Quad City DJ's is an American music group consisting of Jay Ski (Johnny McGowan), C.C. Lemonhead (Nathaniel Orange), and JeLana LaFleur who recorded the 1996 hit "C'mon N' Ride It (The Train)", a rap-remix of Barry White's 1974 "Theme from Together Brothers". They are best known for writing and performing the theme song to the 1996 animated basketball film Space Jam.

Ski and Lemonhead first partnered in 1988 in Jacksonville, Florida. They first were in a group known as Chill Deal. During this time they produced fellows acts Three Grand and Icey J, the latter being famous for the female answer rap to Rob Base's "It Takes Two" entitled "It Takes a Real Man". After Chill Deal dissolved, they reformed as 95 South to create the triple platinum hit "Whoot, There It Is". Their success led to work with Dis-n-Dat producing "Freak Me Baby" and 69 Boyz producing the double platinum single "Tootsee Roll".

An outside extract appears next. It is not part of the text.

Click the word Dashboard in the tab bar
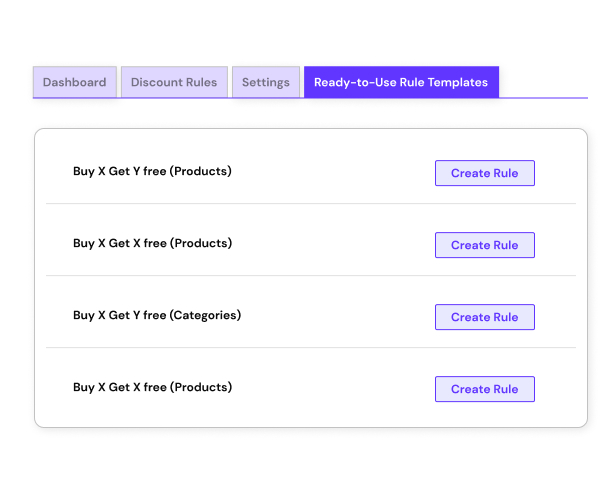 75,82
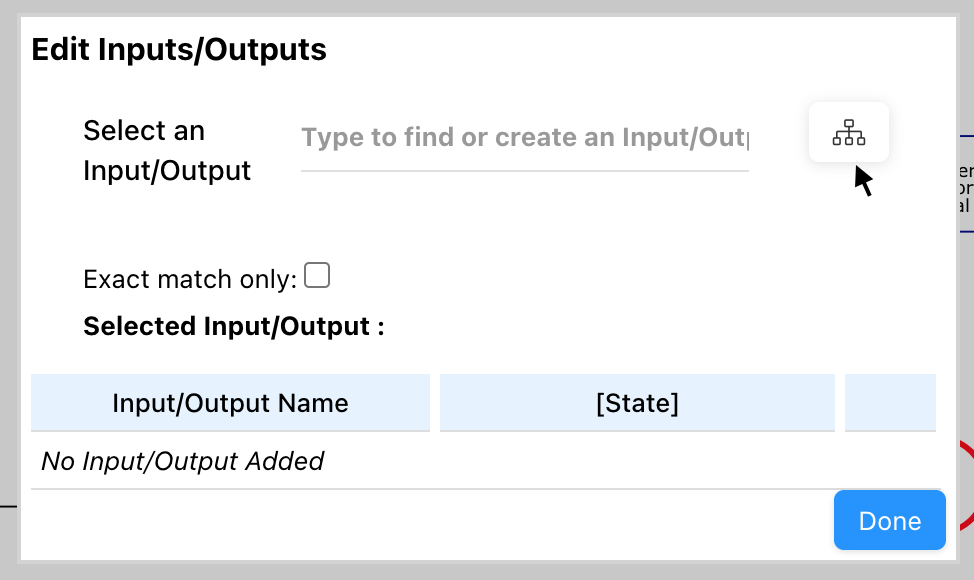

In 1996 the two formed Quad City DJ's and produced the single "C'mon N' Ride It (The Train)". The song was very successful, peaking at #3 on the Billboard Hot 100 and was certified platinum. They then produced the following album Get On Up and Dance, featuring the hit single, which peaked at #31 on the Billboard Hot 200 and also was certified platinum. The album also included the minor hit "Summer Jam" which peaked at #27 on the Billboard Hot Rap Singles chart.

Later in 1996 the group contributed to the Space Jam soundtrack, including the theme song. The theme song got frequent showing on MTV and charted fairly well, peaking at #37 on the Billboard Hot 100.

The term "Quad" in the group's name is a local reference to bass.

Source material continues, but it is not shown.